The Commerce Commission released its third “Annual Grocery Report” this week. The headline finding is a single number: the duopoly’s share of the retail grocery market is 82%. That is precisely where the 2022 market study found it, and precisely where it has sat for five years. So, nothing has really changed to what is a “broken market”.
The Commission’s own head of grocery, Alice Hume, called the state of the sector “disappointing”. Both Foodstuffs entities, the Commission found, “continue to sit at the top end of international profitability benchmarks”. Food prices rose again, by 4.6% in the year to December. The Commission’s verdict on its own regulatory regime was that the market shows “little observable change in core competition metrics”.
This is the third report in a row to say roughly the same thing, to roughly the same shrug. The interesting question is no longer what is broken; we have known that since Shane Jones first raised it in 2014, and in forensic detail since 2021. The interesting question is why, with the cost of living the defining issue of an election year, almost nobody in Parliament will fix it.
A reality check before the campaign
Consider what the years of effort have actually produced. There has been a full market study, a new Act, a Grocery Commissioner, a wholesale access regime, a ban on land covenants, and a worldwide hunt for a new entrant that approached 21 possible companies. The market is as concentrated today as it was the day all that work began.
Grocery Commissioner Pierre van Heerden says the reforms “need more time to bed in”. It is the kind of reassurance that is only ever offered when nothing is about to happen.

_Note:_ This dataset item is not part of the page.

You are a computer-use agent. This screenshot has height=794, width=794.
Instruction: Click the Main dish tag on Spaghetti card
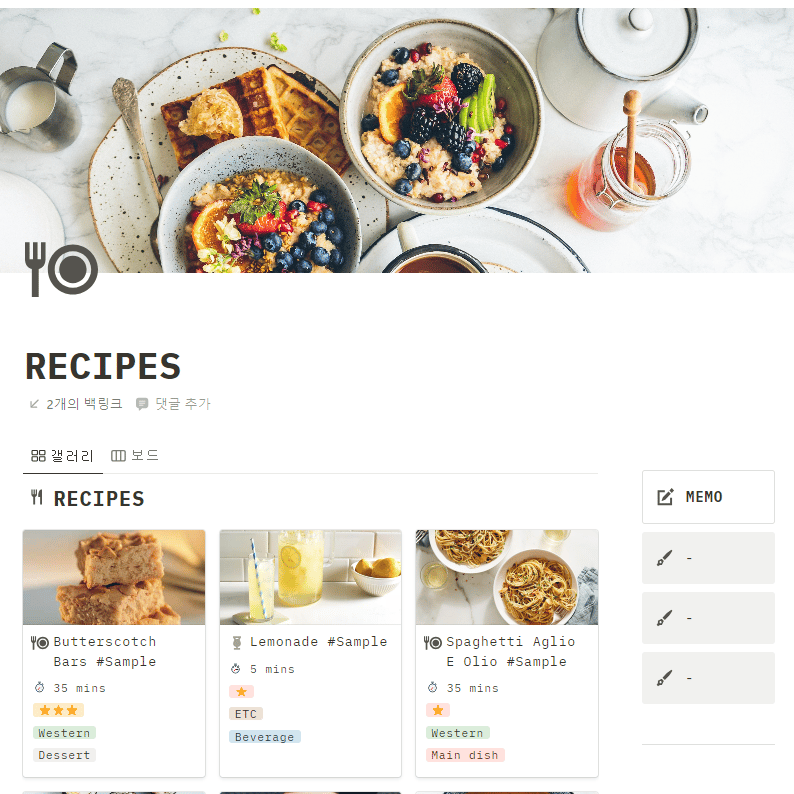[x=465, y=755]
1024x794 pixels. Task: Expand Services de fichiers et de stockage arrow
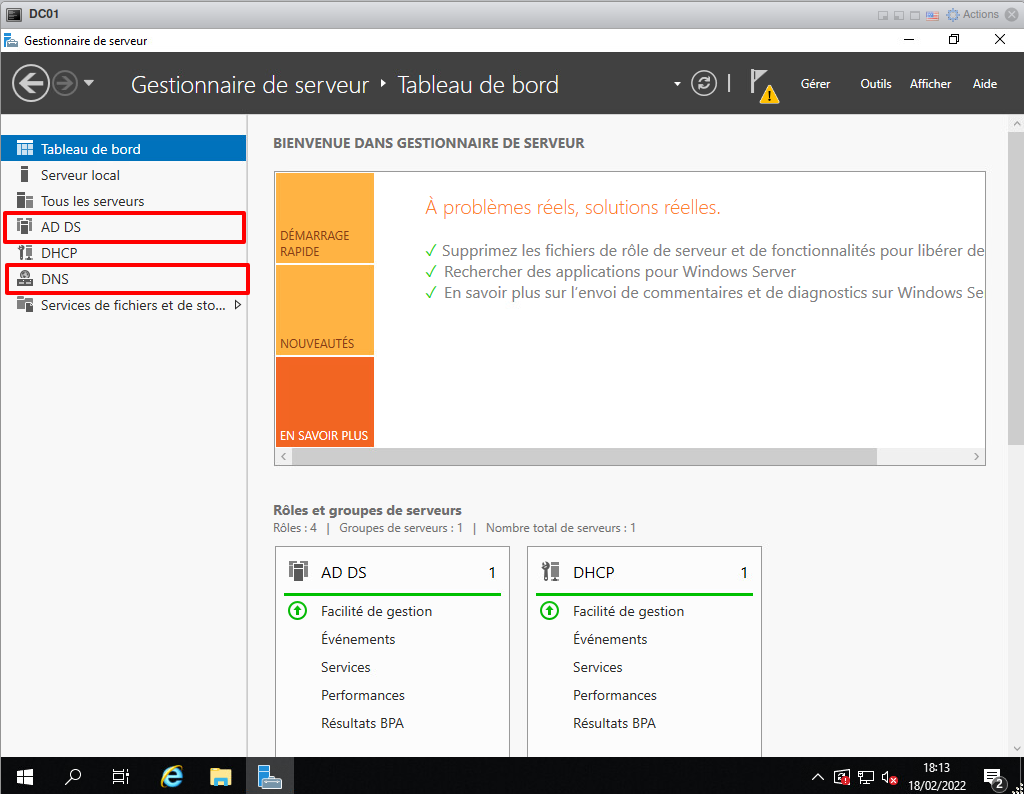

Unfortunately the politicians have now been talking about doing something to fix the supermarket sector for over a decade, but the supermarkets don’t really have anything to fear.
Where is the left?
On paper, this is the left’s issue, because historically they have existed as a check corporate power. The supermarket ripoff is the most overt expression of the cost-of-living crisis there is, and all supermarket customers surely suspect they are being fleeced. This is a ready-made campaign for any party claiming to stand for ordinary people against the big end of town.
But the political left doesn’t seem to be willing to touch this issue. Labour’s entire contribution to this week’s report was its spokesperson Arena Williams describing it as “frustrating reading”. That is a reaction, not a policy. There is no Labour plan to break up the duopoly, and no sign one is coming.

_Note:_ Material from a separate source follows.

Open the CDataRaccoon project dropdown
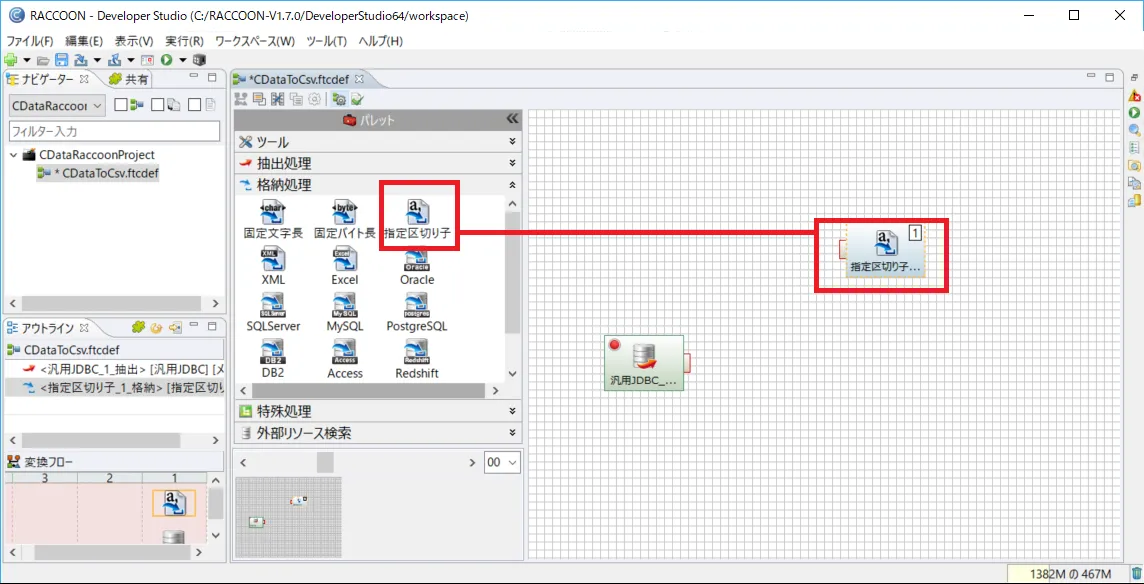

And Labour has no answer to the obvious questions. What is its position on structural separation? Does it back the abolition of the Grocery Commissioner, or lobbying reform — which McLauchlan’s investigation shows is inseparable from the grocery question? On none of it has the party said a word.
The Greens, also, who might be expected to own an issue blending inequality and corporate concentration, have said next to nothing.
Into that vacuum have stepped the populists. New Zealand First is campaigning on a breakup from the right. The Opportunity Party, polling at 6% according to the Roy Morgan poll this week, is harvesting the same frustration from the left.
As Heather du Plessis-Allan put it yesterday, both are now the “blow it up” parties for voters who find Labour never brave enough and the Greens too weird. The most redistributive issue of the decade, and the traditional parties of redistribution are nowhere to be found.
The party that cannot lead it
Why can’t Labour pick this up? The answer is structural rather than merely lazy.
Labour cannot credibly lead a campaign against the supermarket lobby because Labour is also captured by its relations with the actual supermarket lobbyists.
The revolving door here is well documented. In a Listener investigation last week, Danyl McLauchlan set it out, describing Woolworths’ head of government relations, Andrew Kirton, as “Labour Party royalty”.
Kirton’s career trajectory, as described by McLauchlan, is worth quoting in full: “He was a communications adviser to Helen Clark, later became general secretary of the party, then served as campaign manager for the 2017 election that brought the Ardern government to power. When Chris Hipkins took over as prime minister in 2023, he installed Kirton as his chief of staff – one of the most powerful unelected political positions in the country. Kirton’s wife Camilla Belich is Labour’s justice spokesperson. Just before running the PM’s office, Kirton was a lobbyist for Anacta, the Australian government relations firm engaged by Woolworths.”
McLauchlan points out that the person who held that Woolworths role before Kirton, Ellen Read, was Jacinda Ardern’s deputy chief press secretary. During the market study, Woolworths retained Capital Government Relations, whose owner Neale Jones had been chief of staff to both Andrew Little and Ardern, and which employed Mike Jaspers, a former Ardern adviser, to survey MPs on the company’s behalf. In January 2022, just before the study’s final report, Kirton arranged a dinner between finance minister Grant Robertson and Countdown’s managing director.
A party that has placed this many of its own people on the duopoly’s payroll is in no position to declare war on it. This is not a smoking gun of present corruption; these are people who worked for Labour and now work for Woolworths. But the friendships and the future job prospects all run one way. That is why the obvious champion of the checkout shopper is sitting this one out.
And McLauchlan points out that it’s not just Labour people involved: “Former National cabinet minister Steven Joyce sits on the board of directors for Foodstuffs North Island.”